Figure 4. Experimental Demonstration That GDF11 Regulates p ₁ and v ₁ .

OE explants were cultured in various doses of GDF11. At 12 h, BrdU was added for 2 h and then washed out. Explants were fixed at various times after BrdU addition and immunostained for BrdU and NCAM expression.

(A–I) Cultures grown in GDF11 concentrations of 0 (A, D, and G), 0.5 (B, E, and H), and 10 (C, F, and I) ng/ml, fixed 18 h after BrdU addition (previous studies have shown that 18 h is sufficient time for INP progeny that become ORNs to express NCAM [39]). NCAM immunofluorescence (green) is shown in (A–C); BrdU immunofluorescence (red) in (D–F); merged images in (G–I). Arrowheads point to examples of BrdU⁺/NCAM⁻ cells; arrows point to examples of BrdU⁺/NCAM⁺ cells.

(J) Percentage of BrdU⁺ cells migrating out of OE explants that had differentiated (acquired NCAM immunoreactivity) by 18 h (black line) or 36 h (blue line), as a function of GDF11 dose. Low doses of GDF11 increase the proportion of INP progeny that differentiate (i.e., p ₁ decreases). At high dose, the effect reverses, with the NCAM⁺ fraction falling to near zero at 18 h, but recovering at 36 h.
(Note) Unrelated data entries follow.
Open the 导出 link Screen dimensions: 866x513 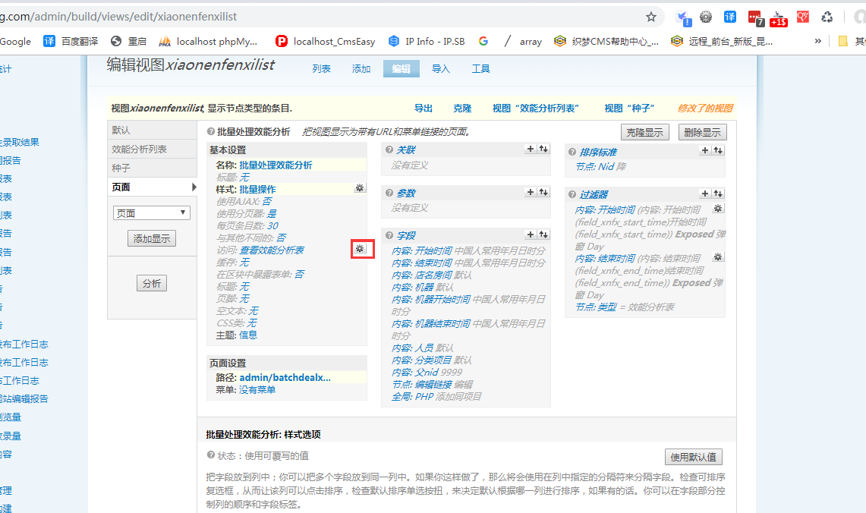click(424, 109)
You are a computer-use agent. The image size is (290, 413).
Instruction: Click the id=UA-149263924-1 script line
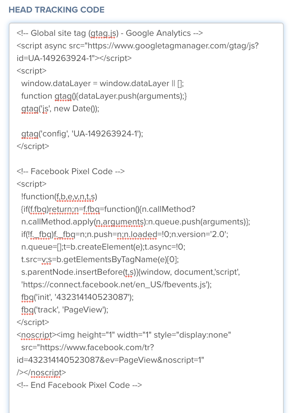click(74, 58)
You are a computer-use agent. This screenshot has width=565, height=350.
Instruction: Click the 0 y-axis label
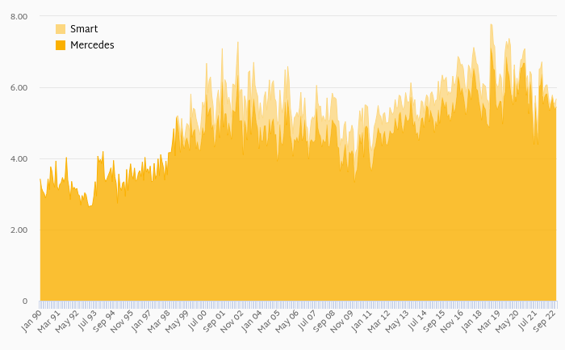pyautogui.click(x=23, y=301)
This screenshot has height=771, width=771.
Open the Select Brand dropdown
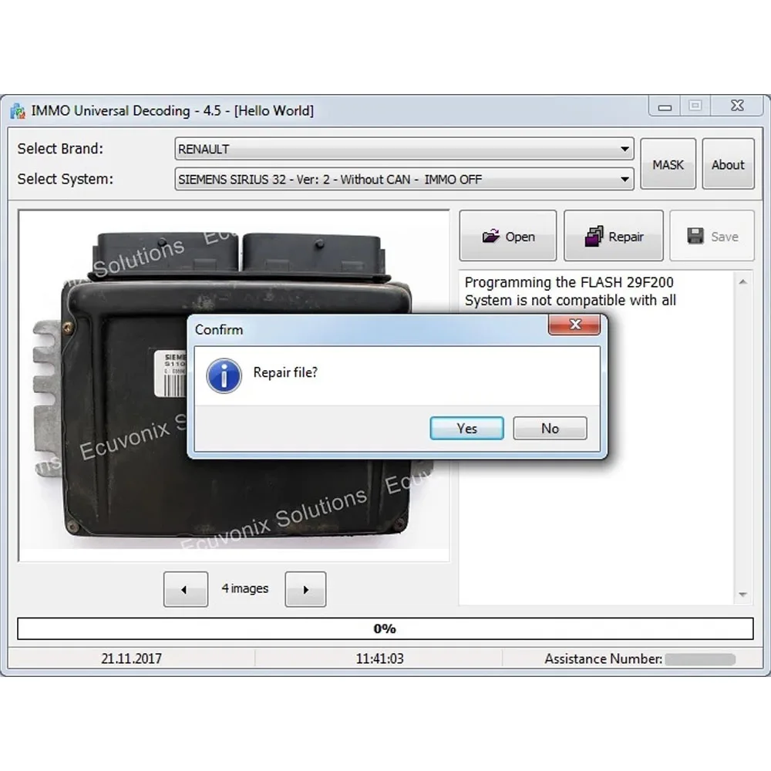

These data are consistent with a slowing of the cell cycle (v ₁) such that 18 h is not long enough to produce NCAM⁺ offspring (but 36 h is). This interpretation is consistent with a previous demonstration that high doses of GDF11 reversibly arrest the INP cell cycle [34].

(K) Simulation of the experiment in (J) by a model in which GDF11 affects both p ₁ and v ₁. Parameters used in the model are consistent with measured proportions of ORNs, INPs, and Mash1 ⁺/Sox2 ⁺ cells, as well as experimental data on the effects of GDF11 on BrdU pulse-labeling by INPs [34,39,40].